The loss of Willem sends Jude spiraling, and from that point onward, his death by suicide seems inevitable. Throughout the novel, readers have likely clung onto hope that Jude's life would eventually turn around and he would experience some sort of healing and closure. Instead, Yanigahara pushes readers to the brink of at least contemplating that Jude's suffering merits the escape of death. As Sharae Deckard explains, "The novel’s conclusion aims to provoke radical empathy in the reader, simultaneously dreading but wishing for Jude’s end" (pg. 209). Jude does, interestingly, make some attempts to stabilize himself in the aftermath of losing Willem. He recalls his promise to Harold not to attempt suicide again, and he tries to honor that. He even attempts therapy in a serious way for the first time in the novel. The narrative does not provide any details about what transpires in these conversations, nor whether Jude finds any relief by working with a mental health professional.

In fact, the structure of the final section taunts the reader with the hope of Jude achieving some sense of closure. In the last section in which Jude features directly, he decides to actively engage in therapy and tells his therapist, "I've decided to stay." This seems like a moment where Jude might be committing to living in the world and trying to endure the pain. The last direct image of Jude that is represented without being filtered through Harold's point of view is of a moment of agency and empowerment. However, when the narrative switches over to Harold's voice, speaking again to Willem's memory, it becomes clear that this device has involved Harold looking back all along. In a cruel irony, Harold outlives almost all of the young men who seemed to have such bright futures. He also outlives Andy and other characters who played important roles in Jude's life. Harold's role in the narrative is to keep these memories alive by telling Jude's story from the point of view of someone who loved him.

Because of this narrative structure, readers learn about Jude's suicide secondhand, with relatively few details and no information about Jude's emotional state leading up to this action. Earlier in the novel, readers had an intimate, omniscient perspective into how Jude felt as he was self-harming, as well as when he tried to commit suicide the first time. His actual death is veiled from the reader. Readers are put in a position similar to how Harold, Andy, and Willem have often felt: they can only look in from the outside and wonder why they can't reach Jude. His suffering is so extreme that it locks him out of human experience. As Angela M. Carter writes, "while the novel appears to center Jude’s trauma narrative, what it actually centers is the meaning that his loved ones—and the reader—make of Jude’s disabling and traumatizing life experiences" (pg. 158).

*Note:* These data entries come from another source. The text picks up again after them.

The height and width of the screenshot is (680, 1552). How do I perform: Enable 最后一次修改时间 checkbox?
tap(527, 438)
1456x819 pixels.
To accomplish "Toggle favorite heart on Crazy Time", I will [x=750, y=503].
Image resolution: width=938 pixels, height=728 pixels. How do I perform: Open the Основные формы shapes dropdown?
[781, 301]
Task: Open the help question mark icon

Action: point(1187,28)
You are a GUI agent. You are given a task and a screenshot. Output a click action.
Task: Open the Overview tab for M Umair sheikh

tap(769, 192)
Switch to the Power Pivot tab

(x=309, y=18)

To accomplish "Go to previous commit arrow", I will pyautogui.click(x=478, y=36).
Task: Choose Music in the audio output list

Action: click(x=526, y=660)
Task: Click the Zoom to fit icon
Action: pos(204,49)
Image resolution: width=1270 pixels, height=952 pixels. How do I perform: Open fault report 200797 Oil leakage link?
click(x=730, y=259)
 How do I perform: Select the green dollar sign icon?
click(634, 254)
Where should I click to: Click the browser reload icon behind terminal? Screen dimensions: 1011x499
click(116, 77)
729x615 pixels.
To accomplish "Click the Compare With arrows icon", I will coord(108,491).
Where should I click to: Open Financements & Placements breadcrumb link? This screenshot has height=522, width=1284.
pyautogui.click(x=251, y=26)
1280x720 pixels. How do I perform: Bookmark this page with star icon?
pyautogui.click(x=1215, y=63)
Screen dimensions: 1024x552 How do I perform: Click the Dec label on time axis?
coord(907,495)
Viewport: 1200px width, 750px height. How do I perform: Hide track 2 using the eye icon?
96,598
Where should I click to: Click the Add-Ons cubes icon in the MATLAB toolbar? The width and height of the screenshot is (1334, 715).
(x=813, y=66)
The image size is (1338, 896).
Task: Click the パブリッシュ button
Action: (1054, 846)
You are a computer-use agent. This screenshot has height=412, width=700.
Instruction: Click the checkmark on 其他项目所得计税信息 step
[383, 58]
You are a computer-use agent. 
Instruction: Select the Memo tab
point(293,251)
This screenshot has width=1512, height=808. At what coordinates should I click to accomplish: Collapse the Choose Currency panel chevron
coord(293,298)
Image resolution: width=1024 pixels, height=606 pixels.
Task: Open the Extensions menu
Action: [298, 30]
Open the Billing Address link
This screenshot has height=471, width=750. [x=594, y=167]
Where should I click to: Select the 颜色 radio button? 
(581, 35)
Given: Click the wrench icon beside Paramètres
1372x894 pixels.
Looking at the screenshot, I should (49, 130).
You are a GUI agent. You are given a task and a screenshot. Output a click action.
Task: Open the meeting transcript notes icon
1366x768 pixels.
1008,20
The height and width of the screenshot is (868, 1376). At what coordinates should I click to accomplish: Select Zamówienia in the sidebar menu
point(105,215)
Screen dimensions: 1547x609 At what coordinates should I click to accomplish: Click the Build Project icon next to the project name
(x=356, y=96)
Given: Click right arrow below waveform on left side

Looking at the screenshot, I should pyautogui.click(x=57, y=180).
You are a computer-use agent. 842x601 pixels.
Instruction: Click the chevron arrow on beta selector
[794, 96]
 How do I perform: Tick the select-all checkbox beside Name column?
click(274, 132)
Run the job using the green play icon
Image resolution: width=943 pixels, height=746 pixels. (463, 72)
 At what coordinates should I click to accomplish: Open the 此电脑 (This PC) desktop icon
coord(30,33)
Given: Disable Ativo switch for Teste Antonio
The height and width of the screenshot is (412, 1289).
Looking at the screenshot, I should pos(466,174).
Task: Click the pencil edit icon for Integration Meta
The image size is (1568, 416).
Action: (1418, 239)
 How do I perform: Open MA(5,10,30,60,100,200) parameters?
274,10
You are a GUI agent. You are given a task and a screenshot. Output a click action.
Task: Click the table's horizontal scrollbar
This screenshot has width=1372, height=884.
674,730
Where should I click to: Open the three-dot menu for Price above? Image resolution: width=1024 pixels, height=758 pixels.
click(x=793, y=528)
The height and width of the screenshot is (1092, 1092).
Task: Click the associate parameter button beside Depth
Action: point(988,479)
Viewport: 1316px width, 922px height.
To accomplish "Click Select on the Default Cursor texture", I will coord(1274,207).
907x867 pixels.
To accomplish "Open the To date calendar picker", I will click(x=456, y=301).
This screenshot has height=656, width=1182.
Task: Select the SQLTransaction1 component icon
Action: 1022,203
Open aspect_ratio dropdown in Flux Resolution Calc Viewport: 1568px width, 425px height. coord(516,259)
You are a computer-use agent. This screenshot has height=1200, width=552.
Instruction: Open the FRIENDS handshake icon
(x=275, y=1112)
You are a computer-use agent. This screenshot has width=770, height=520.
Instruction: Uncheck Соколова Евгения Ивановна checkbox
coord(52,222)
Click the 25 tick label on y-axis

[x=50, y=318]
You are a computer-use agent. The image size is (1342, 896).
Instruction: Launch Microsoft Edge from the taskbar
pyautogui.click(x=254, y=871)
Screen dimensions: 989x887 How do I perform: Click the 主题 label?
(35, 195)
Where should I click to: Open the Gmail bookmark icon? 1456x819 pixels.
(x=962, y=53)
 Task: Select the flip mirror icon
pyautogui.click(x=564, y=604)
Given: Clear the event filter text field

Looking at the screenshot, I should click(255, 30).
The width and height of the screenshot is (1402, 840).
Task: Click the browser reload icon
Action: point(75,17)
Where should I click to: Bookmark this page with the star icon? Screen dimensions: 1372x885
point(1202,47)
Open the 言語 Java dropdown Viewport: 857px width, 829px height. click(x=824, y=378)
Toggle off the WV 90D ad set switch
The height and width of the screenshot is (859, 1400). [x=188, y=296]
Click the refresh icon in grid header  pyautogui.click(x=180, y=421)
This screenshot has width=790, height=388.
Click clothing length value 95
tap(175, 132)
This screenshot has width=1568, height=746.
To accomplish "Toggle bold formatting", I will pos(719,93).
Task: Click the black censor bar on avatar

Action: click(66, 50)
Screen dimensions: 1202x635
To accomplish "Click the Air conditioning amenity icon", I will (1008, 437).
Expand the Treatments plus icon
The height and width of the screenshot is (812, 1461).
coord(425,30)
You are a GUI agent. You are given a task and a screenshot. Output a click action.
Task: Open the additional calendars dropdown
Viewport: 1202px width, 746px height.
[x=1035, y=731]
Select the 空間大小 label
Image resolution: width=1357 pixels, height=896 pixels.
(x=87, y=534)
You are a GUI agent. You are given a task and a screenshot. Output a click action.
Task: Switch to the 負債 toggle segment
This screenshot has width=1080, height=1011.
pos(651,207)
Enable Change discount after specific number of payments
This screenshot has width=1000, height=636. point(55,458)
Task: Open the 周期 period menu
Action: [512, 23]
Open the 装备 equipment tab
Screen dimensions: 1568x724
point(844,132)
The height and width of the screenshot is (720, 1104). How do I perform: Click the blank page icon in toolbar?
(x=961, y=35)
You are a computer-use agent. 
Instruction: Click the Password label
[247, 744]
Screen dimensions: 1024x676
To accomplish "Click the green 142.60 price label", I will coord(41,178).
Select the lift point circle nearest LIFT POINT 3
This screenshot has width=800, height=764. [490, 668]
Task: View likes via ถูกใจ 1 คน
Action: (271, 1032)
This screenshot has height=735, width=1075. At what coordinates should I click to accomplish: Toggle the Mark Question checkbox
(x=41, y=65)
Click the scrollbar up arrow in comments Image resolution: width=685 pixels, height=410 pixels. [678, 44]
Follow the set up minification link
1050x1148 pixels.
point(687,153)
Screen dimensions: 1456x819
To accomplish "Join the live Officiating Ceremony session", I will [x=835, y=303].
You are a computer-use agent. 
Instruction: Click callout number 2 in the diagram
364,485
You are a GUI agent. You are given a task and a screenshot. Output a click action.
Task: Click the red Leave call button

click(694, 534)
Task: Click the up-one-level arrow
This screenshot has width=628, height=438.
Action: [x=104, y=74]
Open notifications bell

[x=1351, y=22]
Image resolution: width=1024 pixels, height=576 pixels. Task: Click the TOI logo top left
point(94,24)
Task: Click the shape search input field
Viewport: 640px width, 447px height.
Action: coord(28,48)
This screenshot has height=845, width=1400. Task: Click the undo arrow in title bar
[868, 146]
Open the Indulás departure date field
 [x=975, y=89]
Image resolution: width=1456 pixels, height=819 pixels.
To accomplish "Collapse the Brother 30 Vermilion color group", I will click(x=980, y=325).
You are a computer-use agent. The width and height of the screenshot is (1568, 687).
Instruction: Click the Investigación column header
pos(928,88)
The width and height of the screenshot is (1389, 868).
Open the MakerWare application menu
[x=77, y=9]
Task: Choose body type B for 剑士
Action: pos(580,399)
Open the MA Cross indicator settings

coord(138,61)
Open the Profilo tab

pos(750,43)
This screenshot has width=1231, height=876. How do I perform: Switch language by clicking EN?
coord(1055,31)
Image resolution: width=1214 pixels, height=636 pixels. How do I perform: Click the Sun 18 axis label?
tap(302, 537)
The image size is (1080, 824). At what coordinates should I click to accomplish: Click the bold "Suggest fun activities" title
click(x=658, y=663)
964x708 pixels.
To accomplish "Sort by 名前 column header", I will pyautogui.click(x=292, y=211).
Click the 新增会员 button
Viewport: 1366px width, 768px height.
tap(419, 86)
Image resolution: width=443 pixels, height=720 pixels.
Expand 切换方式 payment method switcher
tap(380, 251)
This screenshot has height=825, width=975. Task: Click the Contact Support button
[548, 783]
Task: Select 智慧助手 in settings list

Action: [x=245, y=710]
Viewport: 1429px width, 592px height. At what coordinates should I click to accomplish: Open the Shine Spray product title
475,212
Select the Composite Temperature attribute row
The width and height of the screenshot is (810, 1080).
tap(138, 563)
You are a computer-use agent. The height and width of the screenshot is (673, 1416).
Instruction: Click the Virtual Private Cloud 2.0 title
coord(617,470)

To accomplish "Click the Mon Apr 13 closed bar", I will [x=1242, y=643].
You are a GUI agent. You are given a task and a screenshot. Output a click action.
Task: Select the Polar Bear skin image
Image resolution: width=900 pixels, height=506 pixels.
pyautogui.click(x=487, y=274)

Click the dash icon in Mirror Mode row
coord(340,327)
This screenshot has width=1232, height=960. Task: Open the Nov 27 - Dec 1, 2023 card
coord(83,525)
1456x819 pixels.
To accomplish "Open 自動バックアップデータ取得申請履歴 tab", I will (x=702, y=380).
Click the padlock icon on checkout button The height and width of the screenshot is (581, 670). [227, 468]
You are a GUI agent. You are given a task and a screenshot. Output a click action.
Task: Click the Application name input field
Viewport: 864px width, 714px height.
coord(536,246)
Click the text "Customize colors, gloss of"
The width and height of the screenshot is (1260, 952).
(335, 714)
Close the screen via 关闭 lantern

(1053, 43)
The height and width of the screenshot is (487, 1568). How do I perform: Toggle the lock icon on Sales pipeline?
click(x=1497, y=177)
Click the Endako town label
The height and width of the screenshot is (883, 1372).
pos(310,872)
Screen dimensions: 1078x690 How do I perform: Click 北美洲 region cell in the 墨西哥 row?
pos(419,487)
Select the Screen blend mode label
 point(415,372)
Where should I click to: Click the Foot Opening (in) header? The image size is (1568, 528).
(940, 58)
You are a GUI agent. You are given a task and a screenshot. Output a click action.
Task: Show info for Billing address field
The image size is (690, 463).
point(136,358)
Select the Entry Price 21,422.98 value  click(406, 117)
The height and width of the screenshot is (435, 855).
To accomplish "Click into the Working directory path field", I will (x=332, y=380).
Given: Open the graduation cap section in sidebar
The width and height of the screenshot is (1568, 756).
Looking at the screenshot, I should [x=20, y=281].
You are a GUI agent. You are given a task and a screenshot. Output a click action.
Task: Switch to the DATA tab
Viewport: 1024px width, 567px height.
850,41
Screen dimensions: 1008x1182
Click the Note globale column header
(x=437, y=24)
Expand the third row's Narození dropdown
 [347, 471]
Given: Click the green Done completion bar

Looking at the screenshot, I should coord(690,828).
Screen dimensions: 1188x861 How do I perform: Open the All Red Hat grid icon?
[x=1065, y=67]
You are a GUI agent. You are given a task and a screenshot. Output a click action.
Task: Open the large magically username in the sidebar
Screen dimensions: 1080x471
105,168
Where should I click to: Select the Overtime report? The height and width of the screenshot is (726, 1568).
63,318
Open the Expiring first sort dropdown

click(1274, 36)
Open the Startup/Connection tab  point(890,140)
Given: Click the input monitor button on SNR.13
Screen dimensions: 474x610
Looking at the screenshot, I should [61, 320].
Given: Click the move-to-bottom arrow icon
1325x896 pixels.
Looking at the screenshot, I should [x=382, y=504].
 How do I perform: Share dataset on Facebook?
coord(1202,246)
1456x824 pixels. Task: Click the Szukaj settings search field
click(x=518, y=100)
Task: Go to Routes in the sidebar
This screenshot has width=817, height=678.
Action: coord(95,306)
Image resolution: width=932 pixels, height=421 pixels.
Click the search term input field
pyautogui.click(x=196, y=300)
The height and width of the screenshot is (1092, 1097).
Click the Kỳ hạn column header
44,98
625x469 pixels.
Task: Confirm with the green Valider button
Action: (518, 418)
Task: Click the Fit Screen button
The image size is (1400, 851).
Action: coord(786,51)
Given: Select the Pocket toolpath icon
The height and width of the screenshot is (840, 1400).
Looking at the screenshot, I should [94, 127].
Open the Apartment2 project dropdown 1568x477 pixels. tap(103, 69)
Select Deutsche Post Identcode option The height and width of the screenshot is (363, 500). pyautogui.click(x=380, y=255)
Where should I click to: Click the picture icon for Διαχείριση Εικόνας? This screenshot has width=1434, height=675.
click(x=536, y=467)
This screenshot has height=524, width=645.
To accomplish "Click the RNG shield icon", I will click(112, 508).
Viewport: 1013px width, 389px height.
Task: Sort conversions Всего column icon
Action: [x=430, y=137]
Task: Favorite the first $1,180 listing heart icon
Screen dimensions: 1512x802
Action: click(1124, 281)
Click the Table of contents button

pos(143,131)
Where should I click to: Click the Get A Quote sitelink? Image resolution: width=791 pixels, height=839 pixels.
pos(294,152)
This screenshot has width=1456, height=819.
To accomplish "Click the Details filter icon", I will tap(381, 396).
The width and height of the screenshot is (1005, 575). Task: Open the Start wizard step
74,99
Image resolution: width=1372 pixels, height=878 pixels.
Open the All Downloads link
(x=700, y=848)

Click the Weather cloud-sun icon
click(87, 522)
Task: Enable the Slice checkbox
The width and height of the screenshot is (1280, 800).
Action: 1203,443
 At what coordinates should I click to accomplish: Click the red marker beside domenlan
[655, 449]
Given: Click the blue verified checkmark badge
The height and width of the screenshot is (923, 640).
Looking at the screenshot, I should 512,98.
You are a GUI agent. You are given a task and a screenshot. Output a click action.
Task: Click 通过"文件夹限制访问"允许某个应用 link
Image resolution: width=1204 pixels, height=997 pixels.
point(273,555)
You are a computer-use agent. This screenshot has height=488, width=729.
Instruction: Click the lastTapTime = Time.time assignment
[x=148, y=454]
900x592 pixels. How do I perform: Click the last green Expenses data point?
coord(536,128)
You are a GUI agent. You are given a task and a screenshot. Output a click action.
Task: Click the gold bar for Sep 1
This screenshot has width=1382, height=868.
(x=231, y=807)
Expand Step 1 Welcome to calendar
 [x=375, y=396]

Harold has to grapple not only with Jude's death, but also with the sudden knowledge of what Jude lived through. Harold meditates on his own sense of failure because he was never able to give Jude the one thing he wanted: belief that he was a good person who was worthy of love. In some ways, the tragedy is less Jude's suicide than Harold having to live with this knowledge. However, at the end of the novel, Harold displays the resilience he has carried with him throughout the novel. The loss of Jacob motivated him to reach out to others, and the loss of Jude motivates him to live with as much compassion and kindness as he can. Because he has known Jude for so long, Harold can also choose the memories he wants to hold onto: he can have Jude live on as the vibrant and special individual he was. Harold's memories take the novel back to where it began: the apartment on Lispenard Street when Jude and his friends were hopeful young men in their twenties. Harold's version of the New Year's Eve party likely leaves out the context that Jude had severely self-harmed the night before. Looking back on the past, he can rewrite the narrative and try to focus on small moments of beauty and love amidst all the horror and tragedy of Jude's life.